With thoughts of holidays in many minds at this time of year, a recurring factor is what lurks in your in-box on the first day back at work. Take two weeks off and you could easily spend an entire morning sifting through well over a thousand messages. It’s almost enough to make you think twice about leaving in the first place.

Spam filters can only take out so much, and even then you normally still have to download it. And auto-responders aren’t a great help either when your in-box gets littered with Email undeliverable messages to the spam emails you’re never going to glance at anyway. And if care is not taken with some auto-responders, messages are forwarded to another in-box or email account, with the delightful result of having two loads of spam and undeliverable messages.

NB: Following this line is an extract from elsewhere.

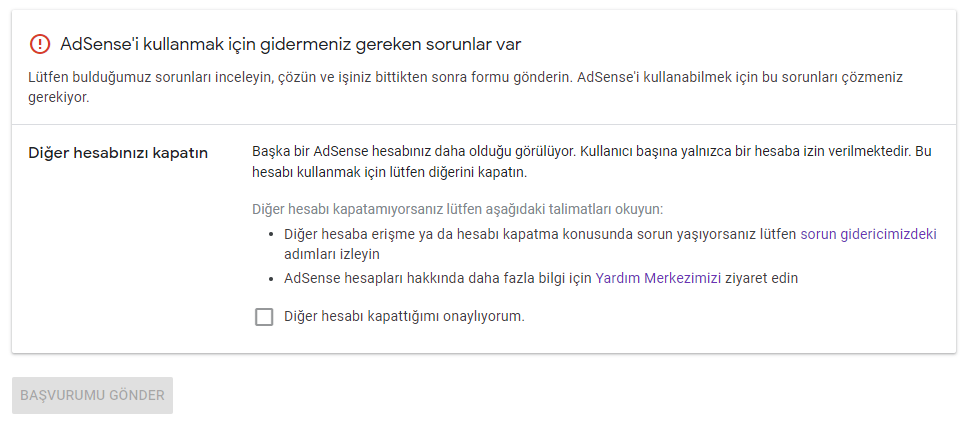Image resolution: width=968 pixels, height=448 pixels.
Task: Visit the 'Yardım Merkezimizi' help center link
Action: pos(658,278)
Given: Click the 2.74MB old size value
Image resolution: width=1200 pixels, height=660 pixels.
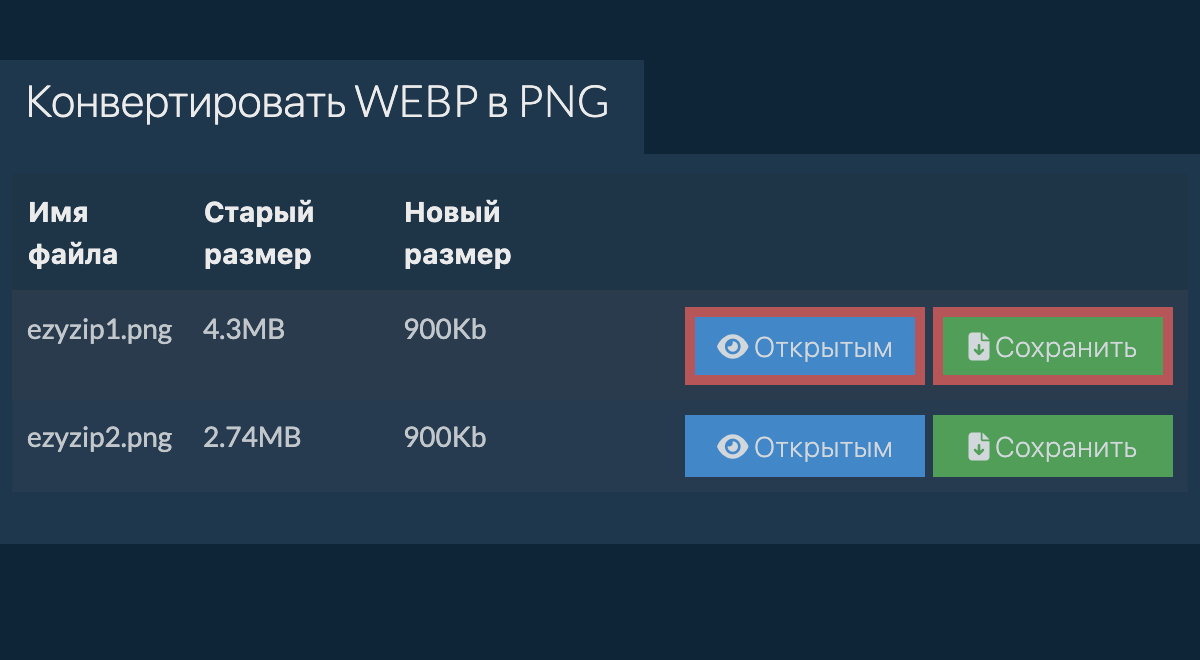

Maybe some of this accounts for new research released by Mesmo Consultancy (www.mesmo.co.uk) which states that over 50 per cent of UK business users are self-inflicted ‘emailaholics’. Apparently, these ‘emailaholics’ are unable to walk away from their emails, even when on leave or off sick.

Publishing their research on email behaviour at the Inbox/Outbox 2007 email management and marketing forum in London, Mesmo said more than half of the 415 respondents check emails when out of the office and 12 per cent check over 5 times a day. When questioned on the main reason for keeping in touch with the office, 67 per cent admitted that it is purely self-inflicted whilst only 20 per cent log in because their office expects them to do so.

Couple these figures with the fact that 1 in 4 Britons works longer than 48 hours each week, as reported last month by the International Labour Organisation, and the picture painted of work/life balance is pretty bleak.

In a technology-enabled “always-on” society, where people are connected to their workplace 24/7, email addiction is rapidly becoming a widespread affliction, highlighted by the mushrooming number of internet sites and blogs suggesting rehab tips and techniques. As the Mesmo survey reported, only 17 per cent of respondents give colleagues permission to deal with their emails in their absence and over 80 per cent read every single email in their inbox.

“The role that email plays in office politics (CC and BCC being the most lethal weapons), the fear of missing something and being blamed for it, together with the amount of personal emails received at work addresses are surely accountable for the lack of delegation and obsessive inbox scanning behaviour, contributing directly to the addiction,” commented Dr. Monica Seeley, founder of Mesmo Consultancy. “Moreover, as the survey showed, the majority of users are expecting to receive a reply to a business email in less than 24 hours. And if a reply is sent immediately, that sets the expectation for the next round of communications, fostering a very reactive and rather unproductive way of working.”

Issues around work efficiency and productivity were even highlighted by the way in which the survey’s responses were collected. The research, conducted by email amongst 4000 UK business users with 66 per cent of respondents at managerial/director level, attracted approximately half of the responses within the first hour of sending out the survey. This indicates that the majority of business users are willing to be distracted from the task in hand by emails landing in their inbox, breaking concentration with obvious loss of productivity as a consequence.
Mesmo Consultancy is planning to run another survey in association with the organisers of Inbox/Outbox within the next few months, to delve deeper into business users’ email behaviour and addiction.